# Our daughter had her first article published in the news paper today



## ReformedWretch (Sep 19, 2005)

Check it out.

http://www.ldnews.com/search/ci_3043053

:bigsmile:


----------



## tdowns (Sep 19, 2005)

*Congrats!*

That's awesome!:bigsmile:


----------



## bond-servant (Sep 19, 2005)

Way cool! That's great!!


----------



## ReformedWretch (Sep 19, 2005)

I was thrilled that the lady spoke about God to her!


----------



## Gregg (Sep 19, 2005)

Good article and interesting topic too.


----------



## Augusta (Sep 19, 2005)

> _Originally posted by houseparent_
> I was thrilled that the lady spoke about God to her!
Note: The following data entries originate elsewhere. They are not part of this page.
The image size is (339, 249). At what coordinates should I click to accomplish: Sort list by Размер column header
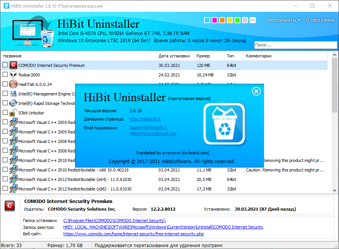(x=203, y=56)
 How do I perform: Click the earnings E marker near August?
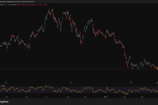click(x=6, y=82)
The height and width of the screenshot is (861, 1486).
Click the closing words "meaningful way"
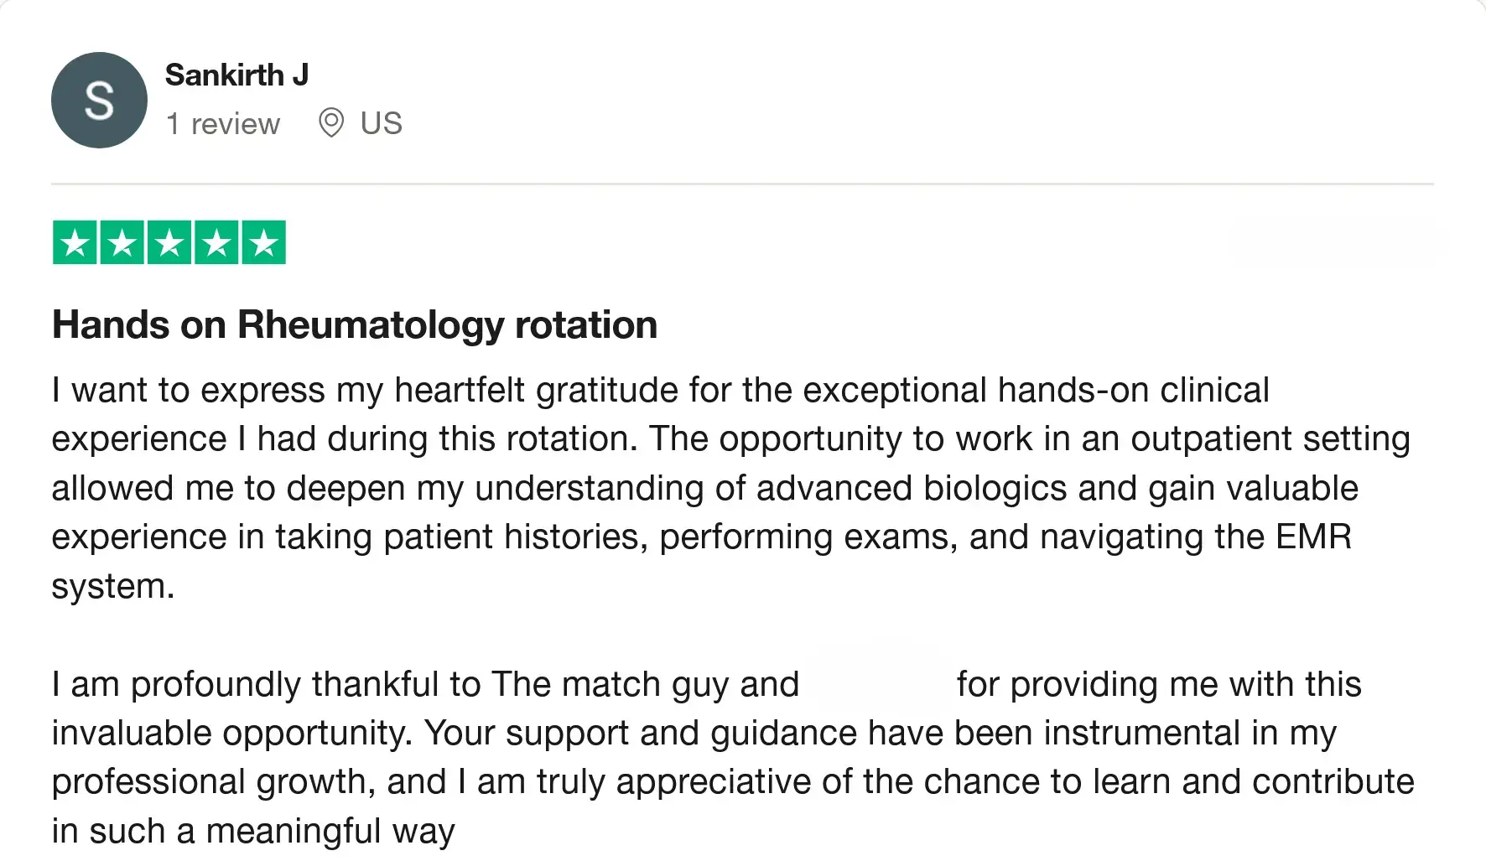330,832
I saw that too Adam. That is the providence of the Lord at work. Her writing was very good and the article was very interesting. You tell her I enjoyed it very much.


----------



## biblelighthouse (Sep 19, 2005)

Congratulations!


----------



## turmeric (Sep 19, 2005)

Woo-Hoo!


----------



## ReformedWretch (Sep 19, 2005)

Thanks all!


----------



## Puritanhead (Sep 19, 2005)

You must be proud!


----------



## ReformedWretch (Sep 19, 2005)

> _Originally posted by Puritanhead_
> You must be proud!



Absolutely! She came to us a sad, troubled little girl. She's now a College grad, reporting for a news paper who is getting married this weekend!


----------



## Anton Bruckner (Sep 20, 2005)

congrats man, that's a powerful testimony. you should get Parent of the Year on Oprah


----------



## ReformedWretch (Sep 20, 2005)




----------



## Richard King (Sep 20, 2005)

This is wonderful. I guess I will confess a little jealousy. What a wonderful thing to have the talent to do this.

And your other post about your daughter's wedding stirred up that old thing in me again where I wish I had a daughter. We stopped at three sons.


----------